Electric tag plan for all children
David Rennie in Brussels
ELECTRONIC ID cards for all children under 12 are to be introduced in Belgium. They will bear a code designed to allow parents of missing children to be traced instantly.
The announcement came as Belgian police continued to search for two young girls, Stacey Lemmens, 7, and 10-year-old Nathalie Mahy, who vanished from outside a bar in the middle of the night, a fortnight ago, while their parents drank inside.
Abdallah Ait Oud, a convicted paedophile and serial child rapist, was arrested on suspicion of kidnapping. He has admitted being at the pub in Liege but denied involvement, saying he was incapacitated by alcohol and coke.
The girls’ parents have also been extensively questioned, revealing grim details of life in the post-industrial slums of French-speaking Belgium.
Christiane Granziero, Stacey’s stepmother, received a suspended jail sentence of 12 months last week for starving, beating and locking up her children in a basement while working as a prostitute. Catherine Dizier, Nathalie’s natural mother, also had her youngest child taken into care.

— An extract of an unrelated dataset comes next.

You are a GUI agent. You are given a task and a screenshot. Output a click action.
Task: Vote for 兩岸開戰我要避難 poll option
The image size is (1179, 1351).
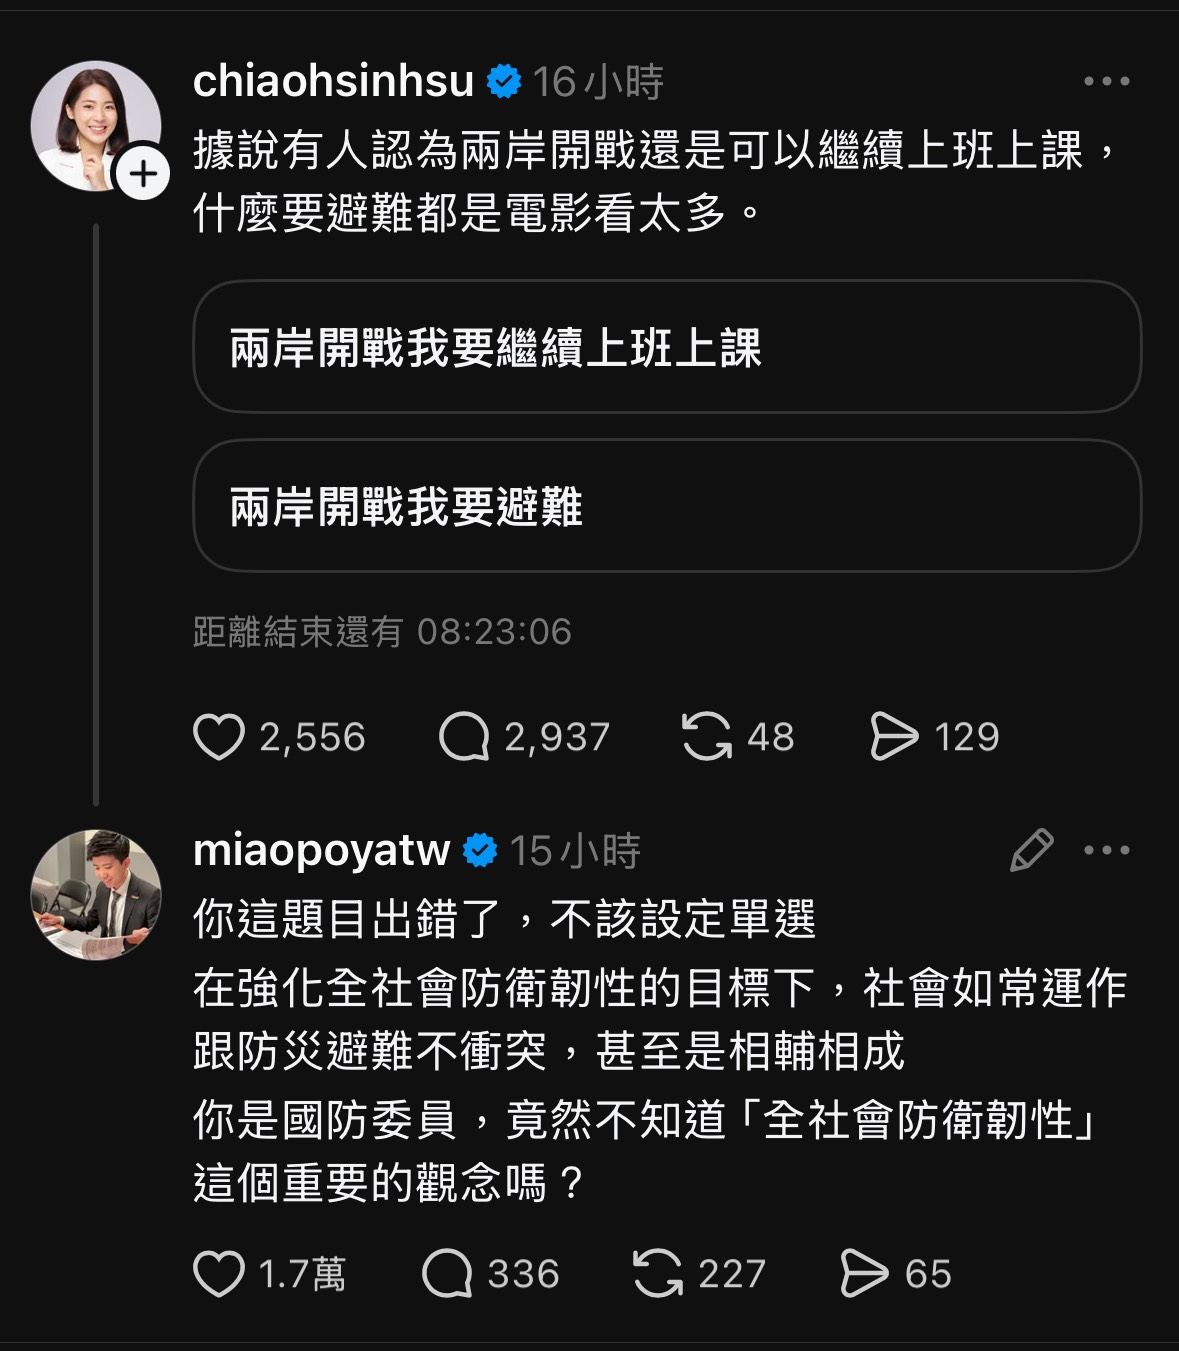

Though the ID cards, to be introduced from January 1, would be useless in protecting children from an adult determined to do them harm, they would offer a secure way of making sure a lost child can be reunited with his or her family as soon as possible.
Belgians are sensitive to the issues since the case a decade ago of Marc Dutroux, a paedophile killer who kidnapped six children, killing four of them, before being caught.